§ **What you are asked to do**
Reproduce each of the entries below verbatim, preserving every character and line break.

===============

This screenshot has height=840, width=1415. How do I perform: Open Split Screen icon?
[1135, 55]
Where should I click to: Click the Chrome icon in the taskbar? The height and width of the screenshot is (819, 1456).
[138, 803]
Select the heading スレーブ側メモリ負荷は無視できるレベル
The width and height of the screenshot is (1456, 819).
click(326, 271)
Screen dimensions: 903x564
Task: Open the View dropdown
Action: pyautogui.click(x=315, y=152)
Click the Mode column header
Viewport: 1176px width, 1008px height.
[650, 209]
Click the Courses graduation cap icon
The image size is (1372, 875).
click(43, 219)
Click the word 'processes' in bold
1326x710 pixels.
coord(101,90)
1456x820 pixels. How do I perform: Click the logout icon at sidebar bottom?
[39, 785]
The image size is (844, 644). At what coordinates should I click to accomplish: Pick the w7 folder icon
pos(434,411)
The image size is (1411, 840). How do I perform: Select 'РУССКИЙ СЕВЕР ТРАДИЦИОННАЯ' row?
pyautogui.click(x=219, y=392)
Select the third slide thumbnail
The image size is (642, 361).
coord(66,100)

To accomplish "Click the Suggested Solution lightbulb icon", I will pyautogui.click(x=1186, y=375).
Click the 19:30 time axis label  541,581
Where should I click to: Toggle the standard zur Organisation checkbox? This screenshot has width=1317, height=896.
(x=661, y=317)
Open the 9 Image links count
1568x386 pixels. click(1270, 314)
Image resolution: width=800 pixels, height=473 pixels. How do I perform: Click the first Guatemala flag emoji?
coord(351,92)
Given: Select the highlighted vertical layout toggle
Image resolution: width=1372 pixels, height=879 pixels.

===============

§ **Solved exercise**
This screenshot has height=840, width=1415. How do I perform: Open Split Screen icon?
[1135, 55]
Where should I click to: Click the Chrome icon in the taskbar? The height and width of the screenshot is (819, 1456).
[138, 803]
Select the heading スレーブ側メモリ負荷は無視できるレベル
The width and height of the screenshot is (1456, 819).
click(326, 271)
Screen dimensions: 903x564
Task: Open the View dropdown
Action: pyautogui.click(x=315, y=152)
Click the Mode column header
Viewport: 1176px width, 1008px height.
[650, 209]
Click the Courses graduation cap icon
The image size is (1372, 875).
click(43, 219)
Click the word 'processes' in bold
1326x710 pixels.
coord(101,90)
1456x820 pixels. How do I perform: Click the logout icon at sidebar bottom?
[39, 785]
The image size is (844, 644). At what coordinates should I click to accomplish: Pick the w7 folder icon
pos(434,411)
The image size is (1411, 840). How do I perform: Select 'РУССКИЙ СЕВЕР ТРАДИЦИОННАЯ' row?
pyautogui.click(x=219, y=392)
Select the third slide thumbnail
The image size is (642, 361).
coord(66,100)

To accomplish "Click the Suggested Solution lightbulb icon", I will pyautogui.click(x=1186, y=375).
Click the 19:30 time axis label  541,581
Where should I click to: Toggle the standard zur Organisation checkbox? This screenshot has width=1317, height=896.
(x=661, y=317)
Open the 9 Image links count
1568x386 pixels. click(1270, 314)
Image resolution: width=800 pixels, height=473 pixels. How do I perform: Click the first Guatemala flag emoji?
coord(351,92)
Given: Select the highlighted vertical layout toggle
Image resolution: width=1372 pixels, height=879 pixels.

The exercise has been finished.